Records of word and element locations:
Start
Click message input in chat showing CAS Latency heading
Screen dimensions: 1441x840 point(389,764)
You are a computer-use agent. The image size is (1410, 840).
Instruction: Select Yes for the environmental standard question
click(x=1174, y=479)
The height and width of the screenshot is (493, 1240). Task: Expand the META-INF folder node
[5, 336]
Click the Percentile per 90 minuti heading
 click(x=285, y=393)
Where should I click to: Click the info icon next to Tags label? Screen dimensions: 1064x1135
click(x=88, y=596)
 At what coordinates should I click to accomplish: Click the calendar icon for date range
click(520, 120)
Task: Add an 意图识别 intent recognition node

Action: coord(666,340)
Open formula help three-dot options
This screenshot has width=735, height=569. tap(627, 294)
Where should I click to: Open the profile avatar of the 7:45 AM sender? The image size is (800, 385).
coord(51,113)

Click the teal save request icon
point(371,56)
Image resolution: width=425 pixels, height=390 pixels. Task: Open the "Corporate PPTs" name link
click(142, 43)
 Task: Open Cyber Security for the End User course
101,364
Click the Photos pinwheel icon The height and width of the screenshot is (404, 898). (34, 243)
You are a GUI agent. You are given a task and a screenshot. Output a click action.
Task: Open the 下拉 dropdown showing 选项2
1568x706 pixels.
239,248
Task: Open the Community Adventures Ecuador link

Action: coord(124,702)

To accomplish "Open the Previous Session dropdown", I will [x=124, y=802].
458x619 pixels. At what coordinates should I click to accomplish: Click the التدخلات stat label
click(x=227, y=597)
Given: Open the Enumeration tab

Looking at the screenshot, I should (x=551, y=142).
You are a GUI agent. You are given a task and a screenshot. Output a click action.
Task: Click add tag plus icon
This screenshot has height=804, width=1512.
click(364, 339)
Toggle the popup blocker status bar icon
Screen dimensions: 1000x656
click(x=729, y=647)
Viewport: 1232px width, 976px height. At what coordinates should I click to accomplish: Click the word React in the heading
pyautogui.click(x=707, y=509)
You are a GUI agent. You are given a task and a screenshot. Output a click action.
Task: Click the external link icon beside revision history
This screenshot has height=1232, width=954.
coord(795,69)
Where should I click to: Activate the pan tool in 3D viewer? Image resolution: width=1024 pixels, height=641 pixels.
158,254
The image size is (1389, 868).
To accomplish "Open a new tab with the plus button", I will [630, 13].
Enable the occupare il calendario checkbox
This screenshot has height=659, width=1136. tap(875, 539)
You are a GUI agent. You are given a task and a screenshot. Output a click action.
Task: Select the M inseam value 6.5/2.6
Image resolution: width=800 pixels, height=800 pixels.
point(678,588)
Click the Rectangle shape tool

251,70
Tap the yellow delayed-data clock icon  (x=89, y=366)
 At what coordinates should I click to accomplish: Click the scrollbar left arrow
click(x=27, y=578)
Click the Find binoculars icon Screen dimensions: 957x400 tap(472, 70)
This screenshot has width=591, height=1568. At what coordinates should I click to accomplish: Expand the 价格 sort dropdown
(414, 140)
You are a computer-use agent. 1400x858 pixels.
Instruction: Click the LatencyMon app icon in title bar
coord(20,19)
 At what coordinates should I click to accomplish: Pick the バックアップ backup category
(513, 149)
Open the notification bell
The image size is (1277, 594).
End
**Requirement**:
Pick out each line above that contains the word "Select" and copy every one of them in full.

**Finished answer**:
Instruction: Select Yes for the environmental standard question
Task: Select the M inseam value 6.5/2.6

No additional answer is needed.